Gloria Lombardi: Based on your research and experience with enterprise clients, what are the top trends that will deliver change in 2017?

analyticsBethany Garland: Gartner conducts the world’s largest annual CIO survey to track how senior IT leaders around the world balance priorities. It is a glimpse into the future. It’s a great way to enable CIOs and people like me to compare the priorities and actions for the year ahead with their global peers.

According to Gartner, the top four technologies that will deliver change in 2017 are analytics, the Internet of Things (IoT), digital security, and business algorithms.

Of these top four changemakers, 81% of CIOs believe that analytics will have the greatest impact — and Gartner suggests analytics should be at the top of CIO’s action plans for the year.

GL: Why, in your opinion, is analytics so crucial to the future of work?

BG: Without analytics, companies cannot measure the effectiveness of what they are doing, which leads to a big waste of time, money, and productivity. It would be like sailing a ship without navigation aids – possible, but slower, and dangerous at times.

Analytics has to be a cornerstone of any plan or initiative. It has to underpin everything businesses do. Once they have good analytics in place, they can begin changing faster and more effectively – knowing what works and what doesn’t. Yet, it is worrying to see how reluctant some businesses are to get into measurement and analytics. I believe there’s a knock-on effect upon innovation. It is those businesses that will not be able to transform themselves and survive.

It is incredibly empowering to have all the right information and data, presented in a way that is easy to understand, and available on mobile devices. This is critical right now, and it is only going to become even more critical as business speeds up in the connected world.

GL: How are you approaching analytics at mHub?

mHub Analytics.1BG: I am designing analytics that tells a story through data visualisation that is simple to understand. It allows the user to focus only on the important information and takes the guesswork out of the decision-making process. Analytics that helps companies to do more of the things that work. It’s not about telling people what to do. It is about providing the information to enable them to make the best decisions possible, quickly. Many struggle as they drown in a sea of data. The challenge (and the opportunity) is honing in on the key information.

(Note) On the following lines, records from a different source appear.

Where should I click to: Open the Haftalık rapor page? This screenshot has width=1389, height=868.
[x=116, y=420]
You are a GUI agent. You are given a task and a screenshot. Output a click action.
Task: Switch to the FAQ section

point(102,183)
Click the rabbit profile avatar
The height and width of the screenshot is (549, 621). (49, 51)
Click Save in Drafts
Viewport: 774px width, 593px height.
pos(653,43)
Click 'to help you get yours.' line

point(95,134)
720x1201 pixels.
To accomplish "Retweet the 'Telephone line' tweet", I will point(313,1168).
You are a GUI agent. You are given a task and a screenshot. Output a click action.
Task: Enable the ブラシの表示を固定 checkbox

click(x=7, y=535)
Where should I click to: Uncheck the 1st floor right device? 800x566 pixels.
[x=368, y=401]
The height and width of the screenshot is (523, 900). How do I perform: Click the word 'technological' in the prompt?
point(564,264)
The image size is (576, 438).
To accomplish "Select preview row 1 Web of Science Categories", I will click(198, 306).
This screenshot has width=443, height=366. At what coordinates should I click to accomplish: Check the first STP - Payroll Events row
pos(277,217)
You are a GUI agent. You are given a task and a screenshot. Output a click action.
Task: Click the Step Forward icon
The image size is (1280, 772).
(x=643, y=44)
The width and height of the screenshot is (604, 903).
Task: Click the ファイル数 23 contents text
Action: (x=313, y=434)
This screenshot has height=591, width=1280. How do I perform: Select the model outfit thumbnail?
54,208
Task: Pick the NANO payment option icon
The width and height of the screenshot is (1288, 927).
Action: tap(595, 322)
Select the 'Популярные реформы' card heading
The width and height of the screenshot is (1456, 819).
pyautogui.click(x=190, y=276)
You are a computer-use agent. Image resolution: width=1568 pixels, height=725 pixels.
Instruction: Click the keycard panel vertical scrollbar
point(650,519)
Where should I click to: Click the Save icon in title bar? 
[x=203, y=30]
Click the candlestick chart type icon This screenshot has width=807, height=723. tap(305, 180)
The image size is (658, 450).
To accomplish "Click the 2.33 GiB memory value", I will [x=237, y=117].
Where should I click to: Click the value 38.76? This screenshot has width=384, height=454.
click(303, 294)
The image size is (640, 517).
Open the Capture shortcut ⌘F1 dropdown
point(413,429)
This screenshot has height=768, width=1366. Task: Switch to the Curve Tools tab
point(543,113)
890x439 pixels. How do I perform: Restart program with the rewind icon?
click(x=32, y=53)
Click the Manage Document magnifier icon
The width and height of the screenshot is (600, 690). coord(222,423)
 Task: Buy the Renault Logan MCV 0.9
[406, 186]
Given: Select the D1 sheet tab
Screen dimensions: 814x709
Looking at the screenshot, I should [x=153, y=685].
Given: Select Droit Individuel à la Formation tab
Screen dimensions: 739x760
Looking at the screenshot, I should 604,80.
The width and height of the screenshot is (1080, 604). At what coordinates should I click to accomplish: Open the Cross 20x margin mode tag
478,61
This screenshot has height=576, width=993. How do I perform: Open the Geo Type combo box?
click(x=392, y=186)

Businesses use mHub for different purposes – communications, employee engagement, change management, training, knowledge sharing, and supporting productivity. So, my job is to build analytics that is appropriate to the many different uses and within the appropriate context for users. It can be specific content analytics or overall trend analysis with aggregate data.

For example, some companies use mHub to cut through the noise and deliver critical, strategic updates to the whole business in real-time. If the message needs to cascade throughout the business consistently, then it is important to know that everyone has seen it – and what actions employees have taken afterwards. With our analytics, they can identify specific groups of staff that have not seen the message and come to understand why they haven’t. If it is a video, for instance, how many watched it until the end? If the key message was half-way through, but before that point 60% of the audience has already dropped out, then the company knows that a large number didn’t see the core message, and that videos probably need to be shorter.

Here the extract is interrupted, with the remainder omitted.